Перед тем, как завернуться в вату смертельного сна, решила распахнуть дверь и посмотреть, что же осталось там, в лестничной пустоте, в скрещении света и пыли, после того странного, красивого, нелюбимого. Черная роза с длинным, в каплях, блестящим стеблем, роза из прошлого, мягко, по-кошачьи, упала на порог. Роза была как маленькое бездомное существо, которое потеряло хозяина и доверчиво ткнулось носом в рваные Виткины тапочки.

Витка ласково взяла ее, уложила на подушку, а потом прилегла возле. В ушах будто слышался шум дождя, комната медленно заполнялась тяжелой, желтоватой водой, в которой мелкие вещи сквозили, как аквариумные рыбы. Витка, задыхаясь на дне этой воды, раскрыла потрескавшийся рот; тонкая струйка с запахом плесени белесой гусеницей скользнула по распухшим губам и серым скучным пятном расплылась на подушке. Зрачки закатывались под лоб, обнажая желтые, в кровавой сетке, белки, а пыльное золото летнего луча плавилось на любимой фотографии…

* * *

Боли не было, был холод. Он был вначале всего и до всего. Неправда. Вначале всего и до всего была Тоска…

Витка вздрогнула, вспомнив о тоске при жизни здесь, в смерти, не размыкая глаз, и тут же засомневалась в этой самой смерти. Вокруг нее струился живой, трепещущий воздух, слышался тяжелый шелест чего-то, что можно было принять и за деревья, и за знамена. Она резко открыла глаза, готовясь, вслед за звуком, встретить образ и цвет мира, в котором оказалась. А миром была ракитовая аллея в мохнатых грачиных гнездах, оставшихся с лета, и заснеженная улица, и колючий сугроб шиповника в палисаднике, и необыкновенный, серебряный свет самого воздуха. И женщина у низенькой калитки, женщина с черными «росистыми» глазами, с любовью смотрящая на нее…

— Бабуш… — Витку затрясло, она сделала несколько шагов, да и упала к ногам женщины, вцепившись в ее старенькое пальто. — Бабуш…

— Господи, что ж ты босиком-то! — женщина склонила к ней лучезарное спокойное лицо, каждая морщинка которого, казалось, светилась. — Пойдем, пойдем…

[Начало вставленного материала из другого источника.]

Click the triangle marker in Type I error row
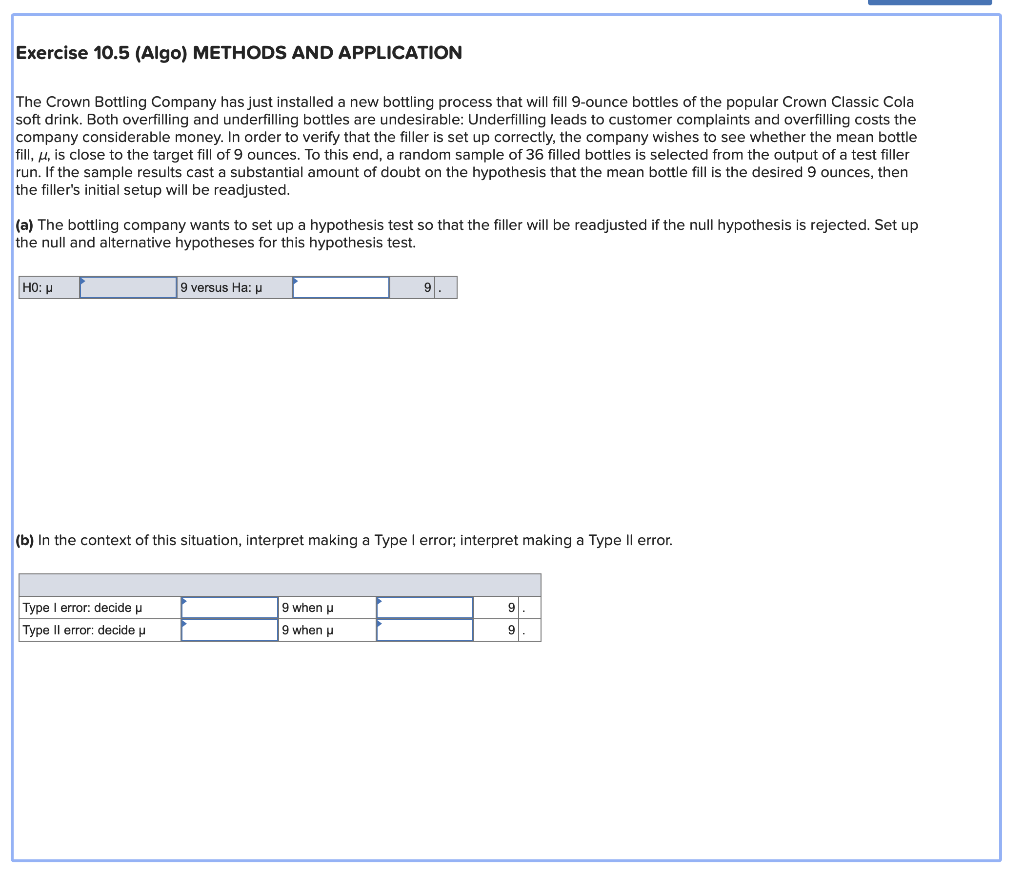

Она приподняла Витку за плечи, обняла, как в далеком-предалеком детстве, и повела к дому, а Витка, тыкаясь в плечо ее, бормотала сквозь слезы: «Зачем ты ушла? Почему ты ушла?», и две души, вечная и погибшая обреченная, вошли в дом, который не был ни жизнью, ни смертью, и закрыли деревянную дверь…

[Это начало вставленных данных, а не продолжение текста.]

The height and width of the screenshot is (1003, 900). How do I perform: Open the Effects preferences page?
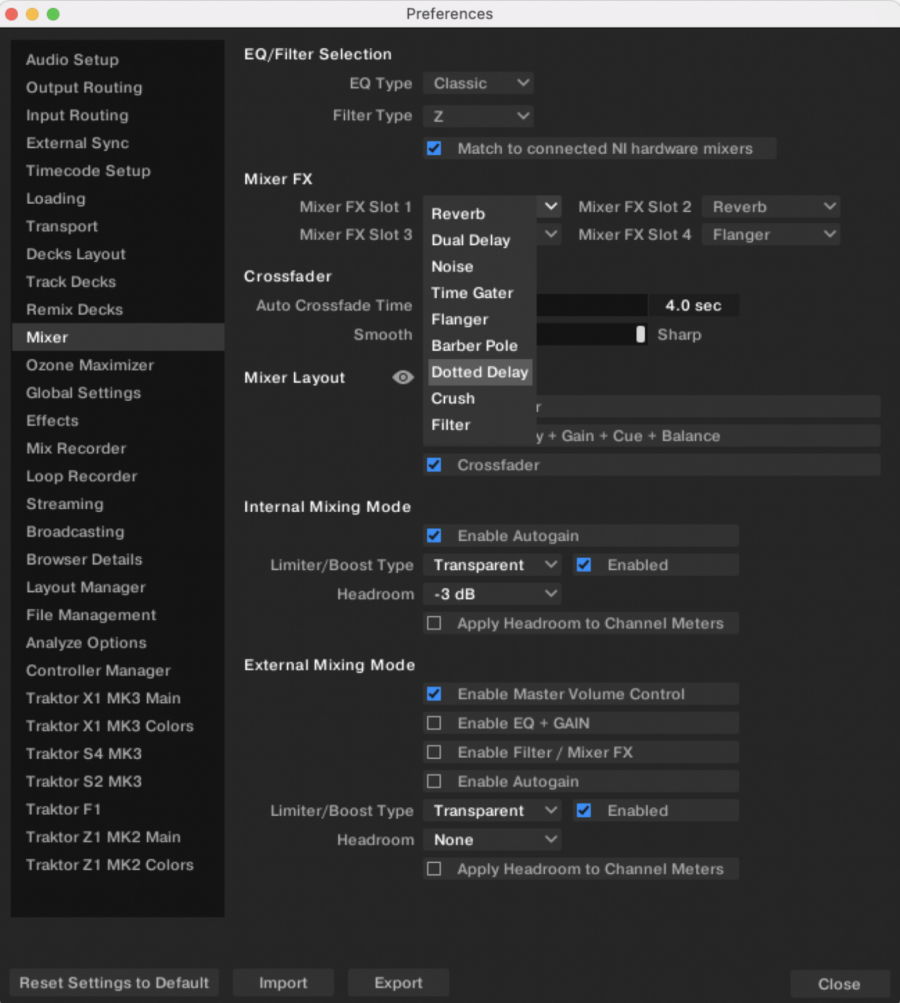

Тихо и важно тикали часы, и окна в кружевных занавесках смотрели молодо, ясно и светло, и за одним окном серебряно кружился, вздрагивая, снег и спал в беспамятстве сад, за другим — дымилась роса, восходя к небу с цветов и листьев, за третьим и четвертым стыдливо сияли голубые проталины и печальной желтизной ложились на землю осенние дожди. Крепкое антоновское яблоко полыхало на столе перед Виткой, над любимой в детстве цветастой чашкой висело кисейное облако пара, а распахнутое окно с этой стороны дома выходило в Весну.